Publicado 21/09/2021 18:15CET

Afganistán.- Qatar defiende el diálogo con los talibán y mantener la ayuda humanitaria a Afganistán

Vehículos con milicianos talibán en Kandahar
Vehículos con milicianos talibán en Kandahar - SANAULLAH SEAIM / XINHUA NEWS / CONTACTOPHOTO

MADRID, 21 Sep. (EUROPA PRESS) -

El emir de Qatar, Tamim bin Hamad Al Thani, ha defendido este martes ante la Asamblea General de Naciones Unidas la necesidad de dialogar con los talibán en el nuevo escenario político afgano, así como dejar la ayuda humanitaria al margen de cualquier tipo de controversia.

El dirigente qatarí ha admitido el "punto de inflexión" que ha supuesto para Afganistán la fulgurante ofensiva talibán, que derivó el 15 de agosto en la toma de Kabul por parte de la insurgencia y en el control político 'de facto' de todo el país.

Al Thani, que ha defendido el compromiso de su país con las evacuaciones internacionales desde Kabul --un "deber humanitario", ha apuntado--, ha subrayado que "la guerra no es ninguna solución" a los conflictos y, por tanto, debe haber diálogo entre las partes.

En este sentido, y aunque considera que son los propios afganos quienes deben decidir su futuro, ha sugerido también patrones de comportamiento a la comunidad internacional, por ejemplo "separando la ayuda humanitaria de las divergencias políticas" y manteniendo el diálogo con los talibán.

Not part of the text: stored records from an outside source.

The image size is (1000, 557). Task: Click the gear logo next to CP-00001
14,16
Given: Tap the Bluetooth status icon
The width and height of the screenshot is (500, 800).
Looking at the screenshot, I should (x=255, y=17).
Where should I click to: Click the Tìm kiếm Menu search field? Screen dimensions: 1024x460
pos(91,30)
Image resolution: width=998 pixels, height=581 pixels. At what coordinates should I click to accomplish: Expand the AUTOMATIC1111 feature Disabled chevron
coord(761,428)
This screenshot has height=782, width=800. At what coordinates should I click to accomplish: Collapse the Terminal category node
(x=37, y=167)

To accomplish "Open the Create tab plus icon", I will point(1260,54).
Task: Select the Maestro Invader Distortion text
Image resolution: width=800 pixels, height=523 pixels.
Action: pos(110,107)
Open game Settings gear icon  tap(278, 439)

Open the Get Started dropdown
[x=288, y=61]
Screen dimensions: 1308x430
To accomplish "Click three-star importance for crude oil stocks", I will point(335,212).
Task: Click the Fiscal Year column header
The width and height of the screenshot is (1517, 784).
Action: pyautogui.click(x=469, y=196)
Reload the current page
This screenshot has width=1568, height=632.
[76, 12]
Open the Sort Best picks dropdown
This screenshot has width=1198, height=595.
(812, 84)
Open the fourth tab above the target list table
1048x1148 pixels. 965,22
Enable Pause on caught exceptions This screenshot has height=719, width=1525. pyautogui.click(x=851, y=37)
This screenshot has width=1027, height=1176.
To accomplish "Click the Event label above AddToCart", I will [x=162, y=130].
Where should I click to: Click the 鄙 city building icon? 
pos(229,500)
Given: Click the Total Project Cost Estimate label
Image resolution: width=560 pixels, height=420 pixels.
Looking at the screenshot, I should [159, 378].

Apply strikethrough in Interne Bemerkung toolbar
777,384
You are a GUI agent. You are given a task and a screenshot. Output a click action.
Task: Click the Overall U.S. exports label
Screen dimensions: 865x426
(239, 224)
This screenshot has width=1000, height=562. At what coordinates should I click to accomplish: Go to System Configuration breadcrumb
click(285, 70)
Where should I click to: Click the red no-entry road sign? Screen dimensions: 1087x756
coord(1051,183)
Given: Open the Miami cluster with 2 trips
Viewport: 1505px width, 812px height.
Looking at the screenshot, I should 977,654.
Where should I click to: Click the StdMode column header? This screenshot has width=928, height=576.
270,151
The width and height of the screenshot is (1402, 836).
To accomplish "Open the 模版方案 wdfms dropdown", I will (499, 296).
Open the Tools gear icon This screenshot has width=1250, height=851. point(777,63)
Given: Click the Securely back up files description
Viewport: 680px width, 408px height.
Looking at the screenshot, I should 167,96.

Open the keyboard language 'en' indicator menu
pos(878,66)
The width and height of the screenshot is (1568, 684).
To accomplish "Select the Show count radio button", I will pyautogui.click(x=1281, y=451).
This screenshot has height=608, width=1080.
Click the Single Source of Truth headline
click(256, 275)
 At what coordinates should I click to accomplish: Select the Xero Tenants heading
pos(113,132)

El emir ha considerado "importante" este diálogo, ya que considera que el boicot solo servirá para aumentar la polarización en Afganistán. "No es una cuestión de victoria o derrota", ha apostillado durante la principal sesión de la Asamblea General, a la que ha acudido precisamente el embajador del depuesto Gobierno afgano.

Qatar ha acogido en estos últimos años la oficina política de los talibán, responsable del acuerdo sellado en 2020 con Estados Unidos y que ha terminado derivando en la salida de todas las tropas internacionales. Al Thani ha prometido que hará "todo lo posible" para conservar los logros alcanzados.

El dirigente qatarí ha sugerido que situaciones como la de Afganistán demuestran que "no se puede imponer un Estado desde el exterior", estableciendo una diferencia entre lo que supone "cumplir con el deber" por parte de un país extranjero e "imponer la tutela".